::: EXERCISE INPUT

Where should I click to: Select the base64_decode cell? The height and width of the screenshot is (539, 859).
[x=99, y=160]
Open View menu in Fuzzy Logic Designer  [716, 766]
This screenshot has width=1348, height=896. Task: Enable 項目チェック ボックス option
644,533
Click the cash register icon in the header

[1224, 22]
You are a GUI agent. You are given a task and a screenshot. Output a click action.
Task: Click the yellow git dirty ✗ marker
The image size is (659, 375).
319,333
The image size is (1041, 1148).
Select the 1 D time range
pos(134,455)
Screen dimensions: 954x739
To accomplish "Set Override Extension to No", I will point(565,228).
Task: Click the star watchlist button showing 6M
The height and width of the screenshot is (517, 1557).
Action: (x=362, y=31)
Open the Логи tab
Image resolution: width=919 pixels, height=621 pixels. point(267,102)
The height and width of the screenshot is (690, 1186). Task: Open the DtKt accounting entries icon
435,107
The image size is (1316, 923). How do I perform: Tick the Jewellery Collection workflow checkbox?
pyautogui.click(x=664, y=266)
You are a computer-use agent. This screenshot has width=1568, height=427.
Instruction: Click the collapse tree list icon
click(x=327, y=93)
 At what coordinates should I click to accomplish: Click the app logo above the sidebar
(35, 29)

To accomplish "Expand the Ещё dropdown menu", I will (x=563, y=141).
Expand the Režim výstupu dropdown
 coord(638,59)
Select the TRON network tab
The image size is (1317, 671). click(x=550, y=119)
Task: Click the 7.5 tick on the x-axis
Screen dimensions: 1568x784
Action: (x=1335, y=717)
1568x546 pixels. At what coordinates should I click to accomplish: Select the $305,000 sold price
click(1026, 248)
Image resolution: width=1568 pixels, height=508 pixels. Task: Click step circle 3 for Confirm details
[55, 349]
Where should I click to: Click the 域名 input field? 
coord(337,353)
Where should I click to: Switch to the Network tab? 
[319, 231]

::::::

WHAT YOU WILL DO
Copy every line of the material above word for word, without changing anything.

RESULT FOR THIS TASK
Where should I click to: Select the base64_decode cell? The height and width of the screenshot is (539, 859).
[x=99, y=160]
Open View menu in Fuzzy Logic Designer  [716, 766]
This screenshot has width=1348, height=896. Task: Enable 項目チェック ボックス option
644,533
Click the cash register icon in the header

[1224, 22]
You are a GUI agent. You are given a task and a screenshot. Output a click action.
Task: Click the yellow git dirty ✗ marker
The image size is (659, 375).
319,333
The image size is (1041, 1148).
Select the 1 D time range
pos(134,455)
Screen dimensions: 954x739
To accomplish "Set Override Extension to No", I will point(565,228).
Task: Click the star watchlist button showing 6M
The height and width of the screenshot is (517, 1557).
Action: (x=362, y=31)
Open the Логи tab
Image resolution: width=919 pixels, height=621 pixels. point(267,102)
The height and width of the screenshot is (690, 1186). Task: Open the DtKt accounting entries icon
435,107
The image size is (1316, 923). How do I perform: Tick the Jewellery Collection workflow checkbox?
pyautogui.click(x=664, y=266)
You are a computer-use agent. This screenshot has width=1568, height=427.
Instruction: Click the collapse tree list icon
click(x=327, y=93)
 At what coordinates should I click to accomplish: Click the app logo above the sidebar
(35, 29)

To accomplish "Expand the Ещё dropdown menu", I will (x=563, y=141).
Expand the Režim výstupu dropdown
 coord(638,59)
Select the TRON network tab
The image size is (1317, 671). click(x=550, y=119)
Task: Click the 7.5 tick on the x-axis
Screen dimensions: 1568x784
Action: (x=1335, y=717)
1568x546 pixels. At what coordinates should I click to accomplish: Select the $305,000 sold price
click(1026, 248)
Image resolution: width=1568 pixels, height=508 pixels. Task: Click step circle 3 for Confirm details
[55, 349]
Where should I click to: Click the 域名 input field? 
coord(337,353)
Where should I click to: Switch to the Network tab? 
[319, 231]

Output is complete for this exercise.